Dan carilah pada apa yang telah dianugerahkan Allah kepadamu (kebahagiaan) negeri akhirat, dan janganlah kamu melupakan bahagianmu dari (kenikmatan) duniawi dan berbuat baiklah (kepada orang lain) sebagaimana Allah telah berbuat baik, kepadamu, dan janganlah kamu berbuat kerusakan di (muka) bumi.
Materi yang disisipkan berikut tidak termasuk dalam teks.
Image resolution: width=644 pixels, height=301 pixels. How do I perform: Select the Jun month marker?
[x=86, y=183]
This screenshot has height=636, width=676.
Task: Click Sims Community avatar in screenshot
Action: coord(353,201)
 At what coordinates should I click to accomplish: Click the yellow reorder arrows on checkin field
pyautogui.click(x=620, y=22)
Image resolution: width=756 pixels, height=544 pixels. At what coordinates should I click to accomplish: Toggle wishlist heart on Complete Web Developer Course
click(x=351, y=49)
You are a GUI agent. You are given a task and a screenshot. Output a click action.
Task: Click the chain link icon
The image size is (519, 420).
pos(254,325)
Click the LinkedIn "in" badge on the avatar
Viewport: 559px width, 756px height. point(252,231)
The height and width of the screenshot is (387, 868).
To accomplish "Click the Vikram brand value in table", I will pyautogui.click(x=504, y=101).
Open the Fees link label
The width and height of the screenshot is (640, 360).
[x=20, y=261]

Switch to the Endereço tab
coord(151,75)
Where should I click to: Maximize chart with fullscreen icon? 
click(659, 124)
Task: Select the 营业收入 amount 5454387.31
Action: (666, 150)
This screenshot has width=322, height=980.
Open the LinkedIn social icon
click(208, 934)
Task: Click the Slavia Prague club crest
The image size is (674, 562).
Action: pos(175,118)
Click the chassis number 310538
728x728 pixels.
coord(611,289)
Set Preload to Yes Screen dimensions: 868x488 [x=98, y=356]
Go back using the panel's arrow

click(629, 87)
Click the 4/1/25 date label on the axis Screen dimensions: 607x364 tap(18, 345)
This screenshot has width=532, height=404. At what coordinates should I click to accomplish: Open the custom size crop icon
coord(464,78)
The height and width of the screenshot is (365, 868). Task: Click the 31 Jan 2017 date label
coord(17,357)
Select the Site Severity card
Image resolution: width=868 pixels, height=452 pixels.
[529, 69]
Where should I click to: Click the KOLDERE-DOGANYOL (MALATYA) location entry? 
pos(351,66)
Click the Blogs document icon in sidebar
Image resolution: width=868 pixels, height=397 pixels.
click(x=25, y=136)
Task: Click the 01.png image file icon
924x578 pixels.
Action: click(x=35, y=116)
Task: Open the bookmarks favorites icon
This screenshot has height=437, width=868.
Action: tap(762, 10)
Sesungguhnya Allah tidak menyukai orang-orang yang berbuat kerusakan.(QS al-Qashash, 28: 77)

فَإِذَا قُضِيَتِ الصَّلَاةُ فَانْتَشِرُوا فِي الْأَرْضِ وَابْتَغُوا مِنْ فَضْلِ اللَّهِ وَاذْكُرُوا اللَّهَ كَثِيرًا لَعَلَّكُمْ تُفْلِحُونَ  – الجمعة : 10

Apabila telah ditunaikan shalat, maka bertebaranlah kamu di muka bumi; dan carilah karunia Allah dan ingatlah Allah banyak-banyak supaya kamu beruntung. (QS al-Jumuah, 62: 6-7)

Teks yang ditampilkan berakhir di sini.